POSTGRES_PASSWORD Password for the PostgreSQL superuser. Generate with openssl rand -base64 32.
APPUSER_PASSWORD Password for the appuser database role (used by the app at runtime). The install script generates this automatically.

Optional variables

Variable Description Default
ENABLE_OPENAPI_DOCS Show Swagger UI at /api/docs false
STORAGE_BACKEND File storage: local or spaces (DigitalOcean Spaces) local

Security defaults

The following settings default to secure values when not set. They are intentionally omitted from the production compose file and .env:

  • IS_DEV defaults to False (enforces production security validation)
  • BYPASS_OTP defaults to false (ensures verification codes are always checked)

If either is set to true with IS_DEV=False, the app refuses to start.

The install script sets .env file permissions to 600 (owner read/write only) to protect secrets from other users on the system.

Database

Schema management

The migrate service runs automatically on every docker compose up. It applies the baseline schema on a fresh database and any pending migrations on an existing one. Migrations are forward-only and logged in the schema_migration_log table.

The migrate service connects as the PostgreSQL superuser (postgres). The app connects as appuser, a restricted role created by the baseline schema that enforces row-level security.

TLS and reverse proxy

Caddy handles TLS automatically using Let's Encrypt HTTP-01 challenges. It uses on-demand TLS, which means it obtains a separate certificate for each tenant subdomain on first access. This is not a wildcard certificate. The wildcard DNS record (see Set up DNS) handles routing only. No DNS provider API integration is needed.

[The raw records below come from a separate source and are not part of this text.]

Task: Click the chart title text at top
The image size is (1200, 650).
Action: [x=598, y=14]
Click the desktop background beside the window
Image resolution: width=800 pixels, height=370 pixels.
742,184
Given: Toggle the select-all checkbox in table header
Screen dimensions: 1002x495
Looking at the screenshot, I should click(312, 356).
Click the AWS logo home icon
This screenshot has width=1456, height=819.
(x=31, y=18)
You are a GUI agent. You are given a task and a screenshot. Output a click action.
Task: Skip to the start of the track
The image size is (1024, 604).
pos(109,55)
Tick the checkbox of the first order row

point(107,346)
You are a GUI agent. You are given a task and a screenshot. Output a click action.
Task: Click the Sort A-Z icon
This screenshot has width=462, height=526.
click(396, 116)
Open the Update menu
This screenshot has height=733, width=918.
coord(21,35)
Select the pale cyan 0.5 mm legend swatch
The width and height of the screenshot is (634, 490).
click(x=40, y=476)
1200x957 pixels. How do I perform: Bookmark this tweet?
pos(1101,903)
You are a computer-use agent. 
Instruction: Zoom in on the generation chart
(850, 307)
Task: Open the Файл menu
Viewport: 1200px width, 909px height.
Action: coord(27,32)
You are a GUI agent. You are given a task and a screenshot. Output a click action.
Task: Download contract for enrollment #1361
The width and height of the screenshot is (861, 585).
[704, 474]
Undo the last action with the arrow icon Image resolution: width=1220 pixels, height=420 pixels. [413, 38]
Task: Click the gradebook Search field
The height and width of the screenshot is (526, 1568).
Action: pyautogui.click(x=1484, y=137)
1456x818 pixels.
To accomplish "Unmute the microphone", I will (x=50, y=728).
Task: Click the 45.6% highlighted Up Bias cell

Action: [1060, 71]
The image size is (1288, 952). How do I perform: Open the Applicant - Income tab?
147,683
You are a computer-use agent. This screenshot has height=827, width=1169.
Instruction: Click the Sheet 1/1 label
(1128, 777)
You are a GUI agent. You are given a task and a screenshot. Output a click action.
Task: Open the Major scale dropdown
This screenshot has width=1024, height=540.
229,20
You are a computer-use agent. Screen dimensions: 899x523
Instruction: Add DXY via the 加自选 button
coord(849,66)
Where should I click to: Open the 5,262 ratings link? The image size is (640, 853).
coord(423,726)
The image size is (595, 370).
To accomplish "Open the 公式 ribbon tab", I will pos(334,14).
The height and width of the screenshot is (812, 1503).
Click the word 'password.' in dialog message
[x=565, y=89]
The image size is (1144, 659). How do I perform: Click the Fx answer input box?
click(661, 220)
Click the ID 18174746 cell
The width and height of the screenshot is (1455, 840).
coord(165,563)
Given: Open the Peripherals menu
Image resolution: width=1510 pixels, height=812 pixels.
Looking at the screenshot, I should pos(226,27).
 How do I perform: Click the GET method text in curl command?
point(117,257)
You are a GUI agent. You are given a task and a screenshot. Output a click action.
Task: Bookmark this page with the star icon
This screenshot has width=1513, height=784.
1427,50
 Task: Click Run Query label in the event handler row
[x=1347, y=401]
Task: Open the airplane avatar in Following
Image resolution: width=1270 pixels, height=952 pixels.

Before issuing a certificate, Caddy validates the requested subdomain against WeftID's tenant registry. Only direct subdomains of the base domain that correspond to an existing tenant are allowed. This prevents abuse of the on-demand TLS feature (e.g., an attacker triggering certificate requests for arbitrary subdomains).

Requirements for automatic HTTPS:

  • Ports 80 and 443 must be reachable from the internet
  • DNS must resolve both the apex domain and wildcard subdomains to your server
  • No other process can be listening on ports 80 or 443

The Caddyfile is downloaded by the install script. You should not need to modify it for standard deployments.